## Solar System Destruction

##### N-body gravity simulation

The "Planet X" video spawned from a series of projects of mine that I started when I was 16 back in 2010.

It started out when I saw an amazing video by Scott Manley showcasing a timelapse 2D rendering of asteroids in our solar system as they were getting discovered. I thought that this was so incredible, that I challenged myself to recreate it in 3D.

I used data from Edward Bowell's Asteroid Orbital Elements Database.

This is what resulted after about a week of trying to decypher all of the Greek symbols and algebra. At the time, the database had about 500,000 asteroids. In this video you can see that the entire asteroid belt completely dips below the solar system plane on one side.
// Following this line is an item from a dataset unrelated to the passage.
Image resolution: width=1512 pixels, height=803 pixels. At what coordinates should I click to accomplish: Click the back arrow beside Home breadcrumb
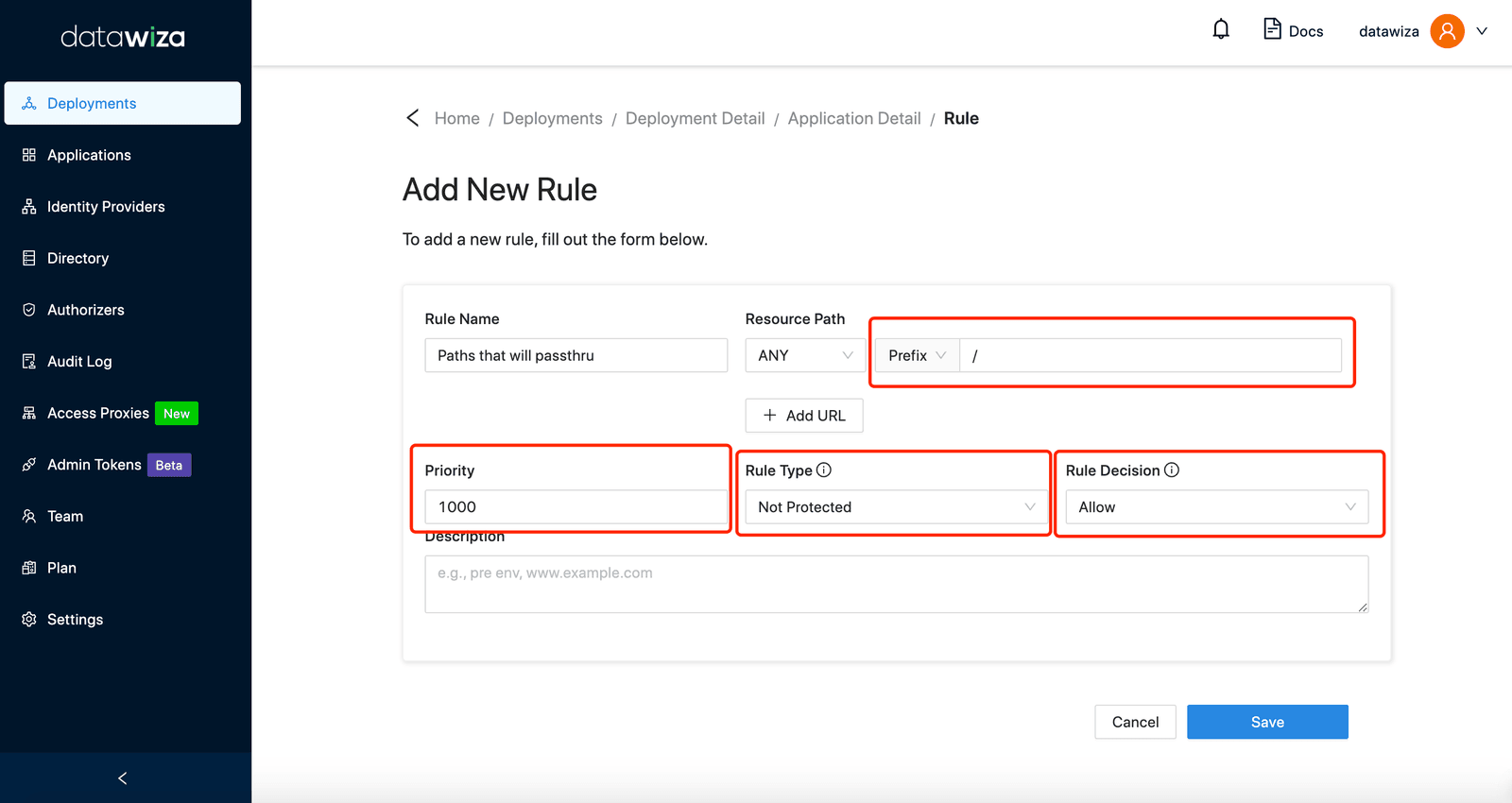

A few years later I returned to the project and reworked a lot of the trigonometry. A mismatched sin/cos caused the error from last video. After making some fixes, refactoring the code, and double checking the accuracy of the math, I made a new rendering to the tune of Vivaldi. This time there were 100,000 new asteroids since the last rendering.

My first two renderings worked by calculating where along each orbit asteroids were using their "orbital elements." These elements were basically all of the angles and parameters necessary to plot an approximate curve of the path of any given asteroid or planet.
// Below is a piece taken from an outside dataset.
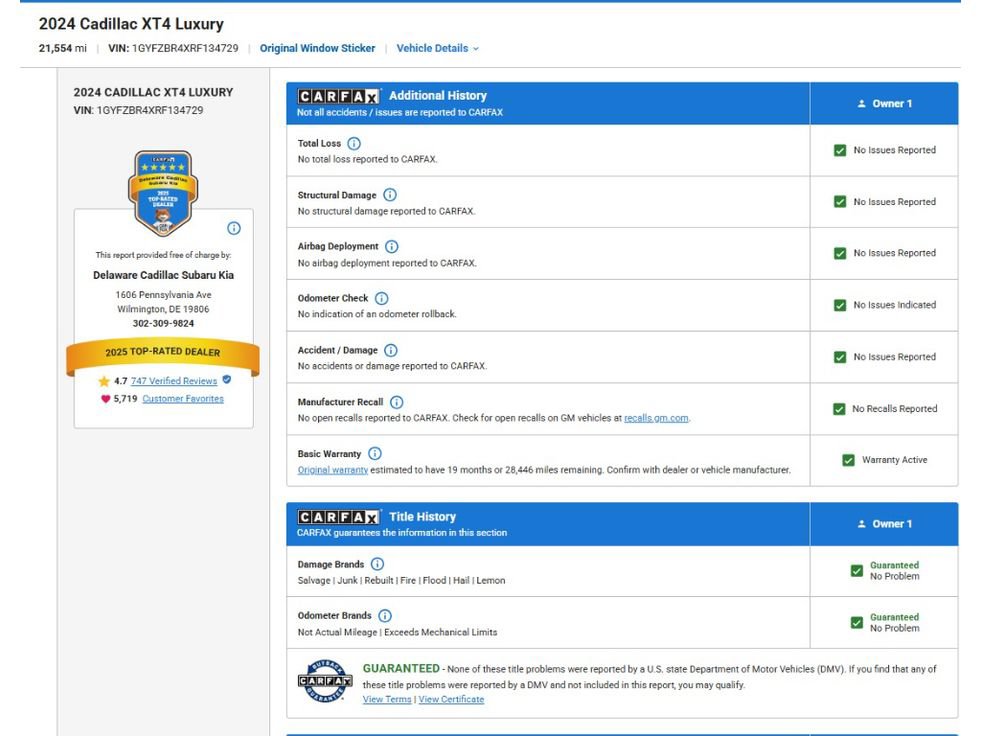982x736 pixels.
Task: Open the Manufacturer Recall info icon
Action: click(x=396, y=402)
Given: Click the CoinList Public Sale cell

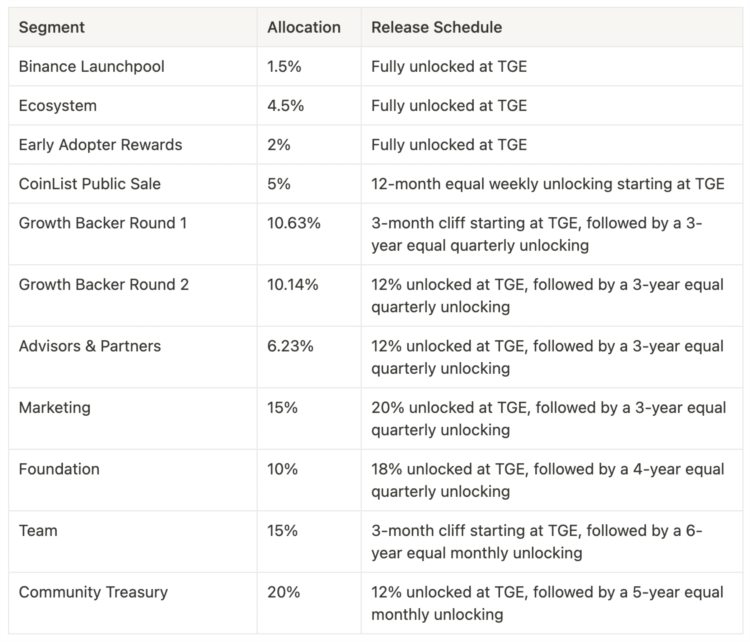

It was a grievance to me that this was a plotter and not a simulator, so I started another project with the goal of finding the positions of all these asteroids through physics rather than trigonometric approximation.

First I took all of the equations from the plotter and derived them in order to approximate the velocity of every asteroid in addition to their positions for any given moment. These initial position/velocities worked as the seed to my simulations.
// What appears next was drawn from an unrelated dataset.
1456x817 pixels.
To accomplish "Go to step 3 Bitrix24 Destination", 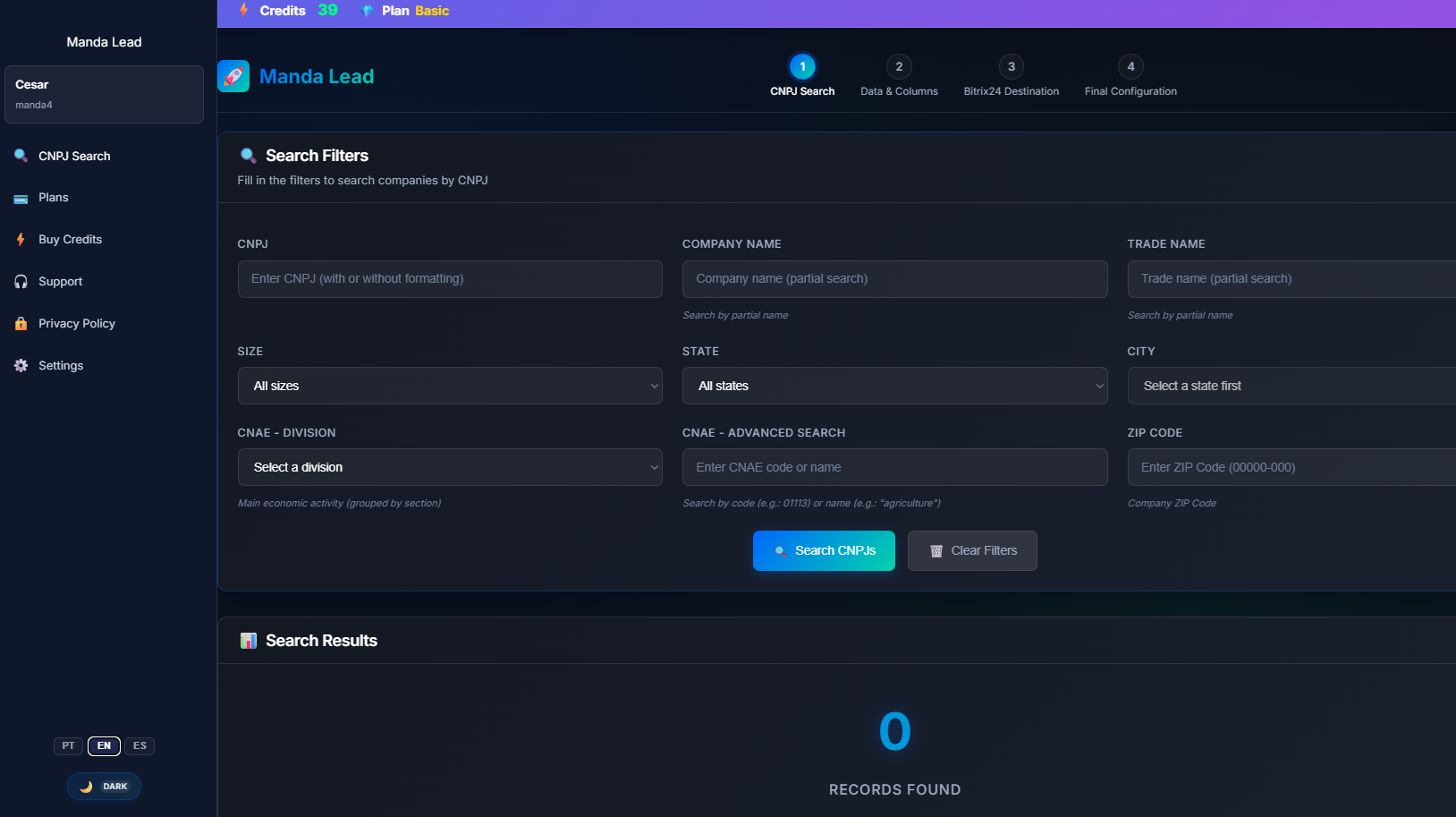I will coord(1011,67).
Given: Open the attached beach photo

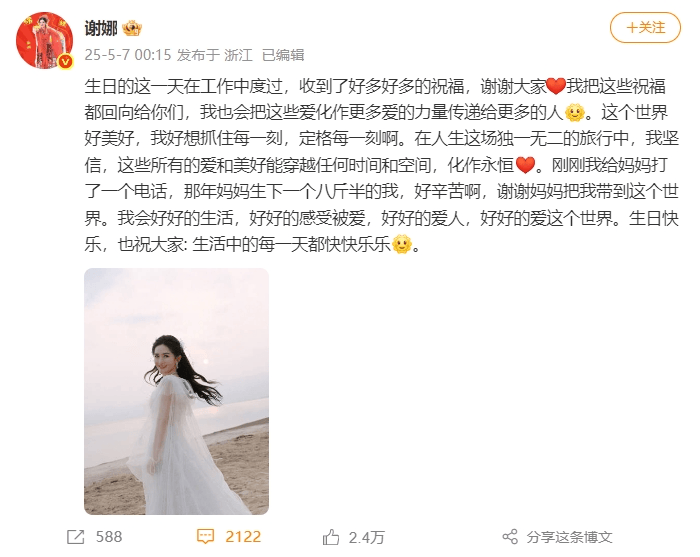Looking at the screenshot, I should tap(176, 391).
I made two different simulators. The first one used fourth-order Runge-Kutta as an integration method. The second one, after suggestions from astronomers on a forum, used Störmer–Verlet integration. My implementation may have been wrong, but it took up to 100 iterations of Störmer–Verlet to get the same stability as 1 iteration of Runge-Kutta!

Once I had a robust n-body physics engine, I had the freedom to run whatever celestial-scale experiment I wanted. Naturally, my first experiment involved taking this imaginary sun-massed "Planet X," and setting it on a path through the asteroid belt.

The video has just over 200,000 views. It's to the tune of Prokofiev's "Dance of the Knights."

I still have plans to make another simulation, but with two mirrored solar systems colliding with one another.